The main assumption behind risk neutrality is that the underlying asset is traded in a complete market. Financial options use a strong relation between the underlying asset and the option to replicate the results of a riskless asset portfolio, and the value of option is obtained from the observation of the capital market. This standard option valuation uses the known price of an underlying asset to estimate the relevant price of the derivative asset. Therefore, it seems that the use of a replicating portfolio requires that the markets where assets are traded be

complete.

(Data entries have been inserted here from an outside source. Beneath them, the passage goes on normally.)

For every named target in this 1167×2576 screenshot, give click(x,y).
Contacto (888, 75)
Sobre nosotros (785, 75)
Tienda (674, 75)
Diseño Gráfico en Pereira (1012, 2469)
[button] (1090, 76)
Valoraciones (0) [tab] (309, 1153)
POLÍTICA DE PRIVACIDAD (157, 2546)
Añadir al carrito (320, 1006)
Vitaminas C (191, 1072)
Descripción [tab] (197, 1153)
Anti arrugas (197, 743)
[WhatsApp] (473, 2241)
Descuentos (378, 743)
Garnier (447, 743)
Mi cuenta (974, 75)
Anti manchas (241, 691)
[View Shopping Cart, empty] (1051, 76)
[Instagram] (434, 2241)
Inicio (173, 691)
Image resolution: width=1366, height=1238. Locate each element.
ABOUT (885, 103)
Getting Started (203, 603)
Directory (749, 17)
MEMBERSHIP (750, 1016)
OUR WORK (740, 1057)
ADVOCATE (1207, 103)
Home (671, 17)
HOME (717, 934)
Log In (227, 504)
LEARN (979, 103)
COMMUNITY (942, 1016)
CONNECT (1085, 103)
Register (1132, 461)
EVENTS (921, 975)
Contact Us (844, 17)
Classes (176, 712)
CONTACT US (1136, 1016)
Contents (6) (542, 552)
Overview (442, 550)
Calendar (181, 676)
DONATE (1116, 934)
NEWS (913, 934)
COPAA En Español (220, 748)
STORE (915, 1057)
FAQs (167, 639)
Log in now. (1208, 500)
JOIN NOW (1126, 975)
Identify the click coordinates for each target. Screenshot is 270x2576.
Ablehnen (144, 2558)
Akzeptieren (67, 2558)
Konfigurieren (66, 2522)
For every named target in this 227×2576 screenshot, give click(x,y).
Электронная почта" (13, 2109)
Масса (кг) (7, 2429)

In a complete market, a replicating portfolio can be found among traded assets and the price resulting from when the replicating portfolio and derivative price are the same (no arbitrage principle). Indeed, these characteristics of the complete market are relatively rare for an infrastructure project including the SES project. Copeland and Antikarov (2001) proposed the use of the present value of the project as the best market value for the asset. With this method, it allows to use the project itself as the basic asset in the replicating portfolio with the assumption that a project without flexibility is highly correlated with the value of the project with options (a form of the marketed asset disclaimer: MAD). Therefore, cash flows/NPVs from the SES project can be used as trade proxies in the market. Moreover, cash flows/NPVs from the SES project can still be reasonably tracked through the infrequency of real asset trading in the market. Therefore, these assumptions of risk neutrality and the complete market are reasonable in the case of the SES project.